A single ideal slice was always identified, anterior to the lateral geniculate nucleus and posterior to the uncus, that contains all hippocampal subregions and provides sufficient anatomical information to parse the subregions[19] (see Fig 1B). Because spatial coregistration across subjects is problematic when evaluating small regions in clinical populations, strict anatomical criteria[19] were used to identify the following regions of interest within the hippocampal formation: entorhinal cortex, dentate gyrus, CA1 subfield, and subiculum (see Fig 1B). On an individual basis, mean CBV values were measured for each hippocampal region of interest and used for group data analysis.
 
NONHUMAN PRIMATES.
 
As described previously,[18] CBV maps of the monkey hippocampal formation were generated in a 1.5-Tesla scanner using a gadolinium-based approach nearly identical to the method used in humans. The main difference was that T1-weighted images (TR = 50 milliseconds; TE = 5 milliseconds; flip angle = 35 degrees; in-plane resolution = 0.62 _ 0.62mm; slice thickness = 2mm) and hippocampal parsing were optimized for the monkey brain.
 
MICE.
 
The technical and analytic details of how CBV maps of the mouse hippocampal formation were generated has been described previously.[19] In brief, a 9.4-Tesla scanner (Bruker, AVANCE 400WB, Bilerica, MA) was used to acquire axial T2-weighted images (TR/TE = 2,000/70 milliseconds; field of view = 19.6mm; acquisition matrix = 256 _ 256; 8 slices; slice thickness = 0.6mm), perpendicular to the hippocampal long axis, before and 45 minutes after intraperitoneal administration of gadolinium-pentate (Omniscan, 013mmol/kg).

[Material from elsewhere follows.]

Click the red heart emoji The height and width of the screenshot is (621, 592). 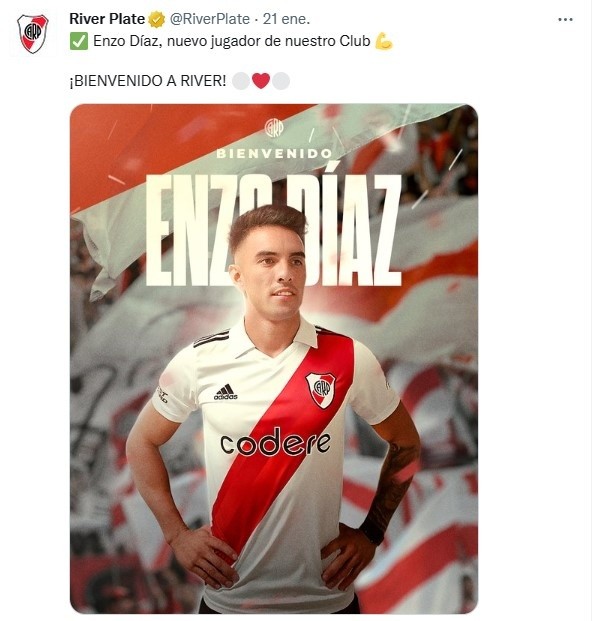(261, 81)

Isofluorane was chosen as the anesthetic agent because of its minimal effects on hemodynamic coupling, and heart rate, respiratory rate, and SaO2 were monitored throughout. Relative CBV maps were generated according to this formula: CBV R2 = ln (Spre/Spost)/TE, where TE = effective echo time, Spre = signal before contrast, and Spost = signal contrast agent reaches steady state. The derived image was then divided by the maximum four-pixel signal value of the posterior cerebral vein to control for differences in levels of contrast yielding relative CBV.
 
As in humans and monkeys, an ideal single slice, acquired through the body of hippocampal formation, was identified that contains all hippocampal subregions and has sufficient anatomical information to parse the subregions.[19] Strict anatomical criteria[19] were used to identify the following regions of interest within the hippocampal formation: entorhinal cortex, dentate gyrus, CA1 subfield, and subiculum. On an individual basis, mean CBV values were measured for each hippocampal region of interest and used for group data analysis.